House of Karen (Middle Persian: Kārēn, Parthian: 𐭊𐭓𐭍𐭉 Kārēn,  Kārin or Kāren), also known as Karen-Pahlav (Kārēn-Pahlaw) was one of the Seven Great Houses of Iran during the rule of Parthian and Sassanian Empires. The seat of the dynasty was at Nahavand, about 65 km south of Ecbatana (present-day Hamadan, Iran). Members of House of Karen were of notable rank in the administrative structure of the Sassanian empire in multiple periods of its four century-long history.

Origin and history
The Karens, Karan-Vands, Qarinvand dynasty or Karen-Pahlevi as they are also called, claimed descent from Karen, a figure of folklore and son of the equally mythical Kaveh the Blacksmith. Their historical origin however may be that the Karens, along with the House of Mihran, were descended from the Arsacids. According to Movses Khorenatsi, this descent was via one of the three sons of Phraates IV, also named Karen. The fact that Karen may also have been among the family names of the Arsacid Dynasty may give credence to this theory.

The use of the name Karen might also be found earlier in Iranian history. A possible early member of the family was a certain Vishtaspa krny (krny being a variation of Karen) who lived in Bactria during the later Achaemenid period. This figure has been identified with Hystaspes, a member of the Achaemenid royal family who fought under Darius III during Alexander the Great's invasion of Persia. Hystaspes' wife, a granddaughter of Artaxerxes III, fell into Macedonian hands following the Battle of Gaugamela, though he was later reunited with her as well as being raised to a high position under Alexander's command.

---*---

TASK REQUIREMENTS
a - From the House of Karen passage, extract everything from "House of Karen (Middle" down to "four century-long history.".
b - Using the House of Karen passage, answer the following:
(i) Where was the seat of the dynasty?
(ii) Which mythical figure was said to be the father of Karen?
(iii) After which battle did Hystaspes' wife fall into Macedonian hands?
c - Carry on the House of Karen passage from the point where it stops.

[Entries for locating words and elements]

---*---

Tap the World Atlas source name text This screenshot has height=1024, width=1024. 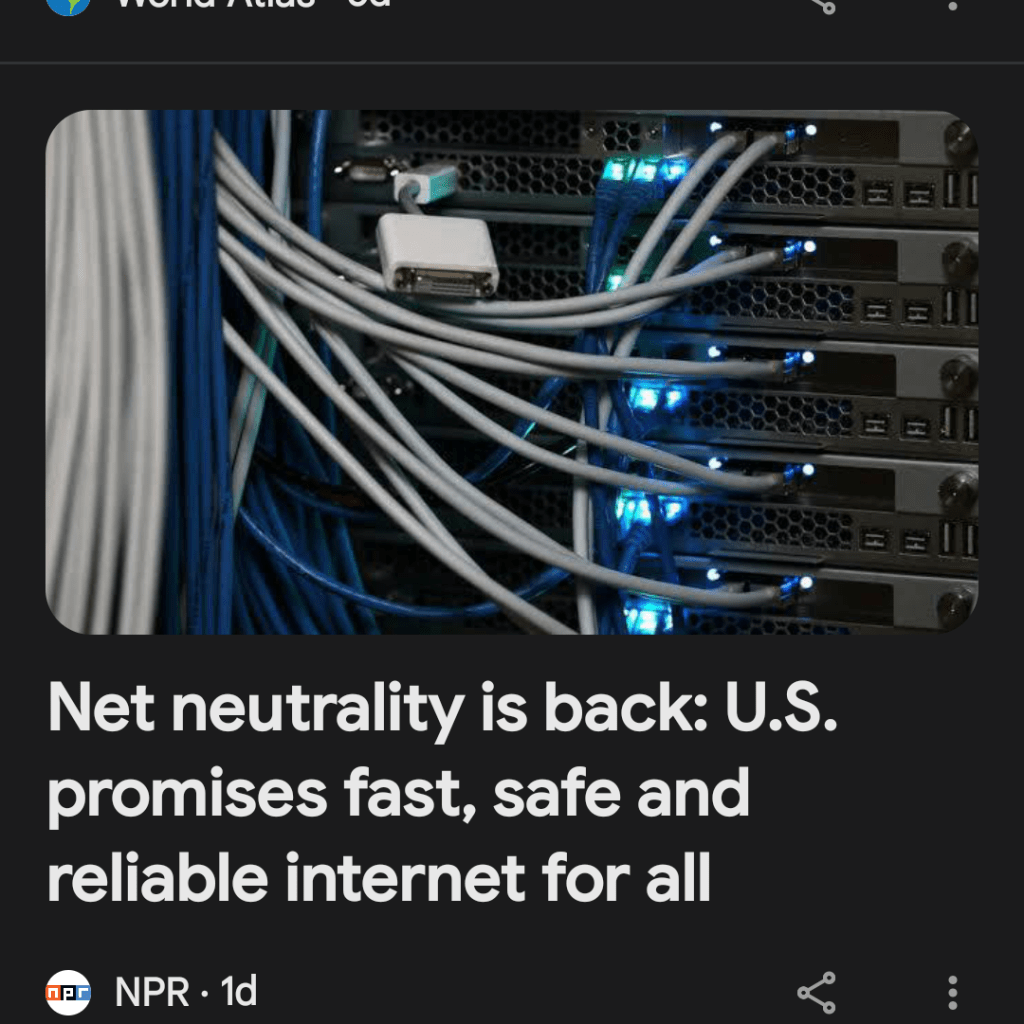216,4
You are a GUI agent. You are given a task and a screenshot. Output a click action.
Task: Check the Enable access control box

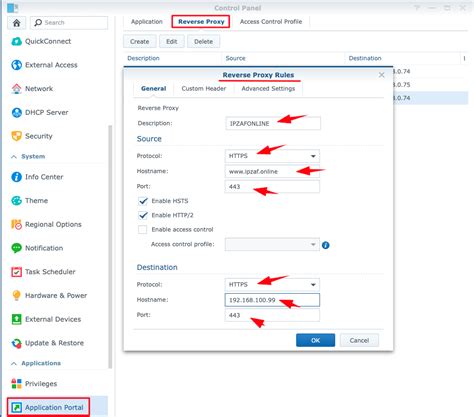(143, 230)
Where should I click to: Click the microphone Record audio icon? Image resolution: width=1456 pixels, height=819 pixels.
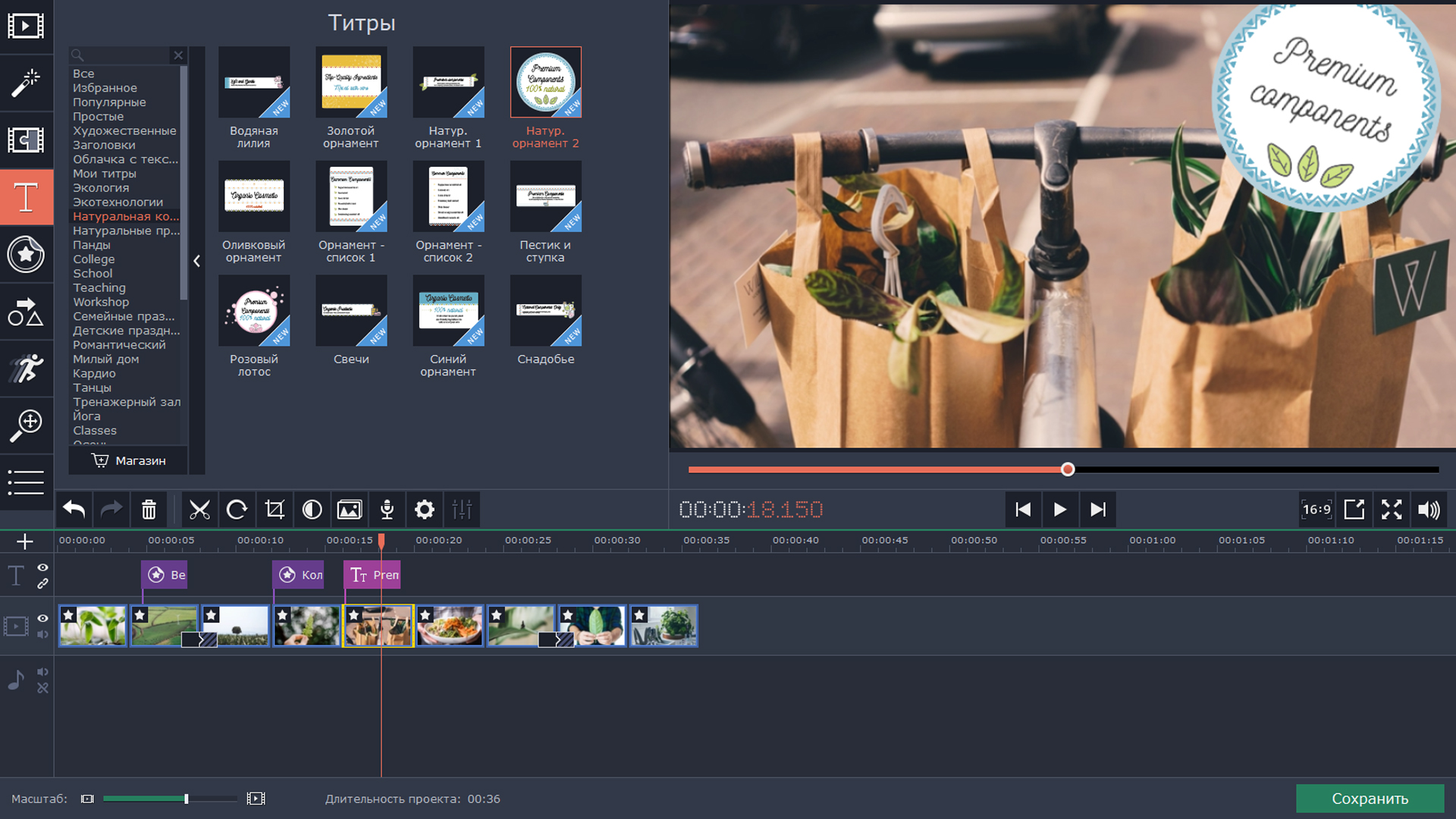pyautogui.click(x=387, y=510)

---*---

ANSWER SET
a -
House of Karen (Middle Persian: Kārēn, Parthian: 𐭊𐭓𐭍𐭉 Kārēn,  Kārin or Kāren), also known as Karen-Pahlav (Kārēn-Pahlaw) was one of the Seven Great Houses of Iran during the rule of Parthian and Sassanian Empires. The seat of the dynasty was at Nahavand, about 65 km south of Ecbatana (present-day Hamadan, Iran). Members of House of Karen were of notable rank in the administrative structure of the Sassanian empire in multiple periods of its four century-long history.

b -
(i) At Nahavand, about 65 km south of Ecbatana.
(ii) Kaveh the Blacksmith.
(iii) The Battle of Gaugamela.

c -
However the first verified reference to the Karenas was during the Arsacid era, specifically as one of the feudal houses affiliated with the Parthian court. In this they were similar to the House of Suren, the only other attested feudal house of the Parthian period. Following the conquest of the Parthians, the Karenas allied themselves with the Sassanids, at whose court they were identified as one of the so-called "Parthian clans". The Armenian Kamsarakan family was a branch of the House of Karen.

Following the defeat of the Sasanians by the army of Rashidun at the Battle of Badghis, the Karenas pledged allegiance to the Caliphate. In 783 however, under Vandad Hormozd and allied with the Bavands, the Karenas proclaimed independence and refused to continue to pay tribute. Notwithstanding repeated (and some temporarily successful) attempts to conquer the Karenas, during which the family had withdrawn further eastwards to the Savadkuh region, some of the lands of the Karenas appear to have remained independent until the 11th century, after which the House of Karen is no longer attested. Other notable members of the family include Maziar, the grandson of Vandad Hormozd, and whose devotion to Zoroastrianism and defiance of the Arabs brought him great fame.

In 1910 or 1911, a treasure vault, popularly called the "Zafar Sultan Treasure" after its finder, was discovered near Nahavand. The hoardwhich has since gained mythological statusis today presumed to have once been the property of the Karenas.

Karen Spahbeds
 Sukhra (r. 525–550)
 Karin (r. 550–600)
 Alanda (r. 600–635)
 Valash (r. 650–673)
 Several Karen princes (r. 673–765)
 Vandad Hormozd (r. 765–815)
 Vandad Safan (r. 765–800)
 Karin ibn Vandad Hormozd (r. 815–816)
 Mazyar (r. 817)
 Vinda-Umid (r. 800–820)
 Bavand rule (r. 817)
 Quhyar (r. 817–823)
 Mazyar (r. 823-839/840)
 Quhyar (r. 839)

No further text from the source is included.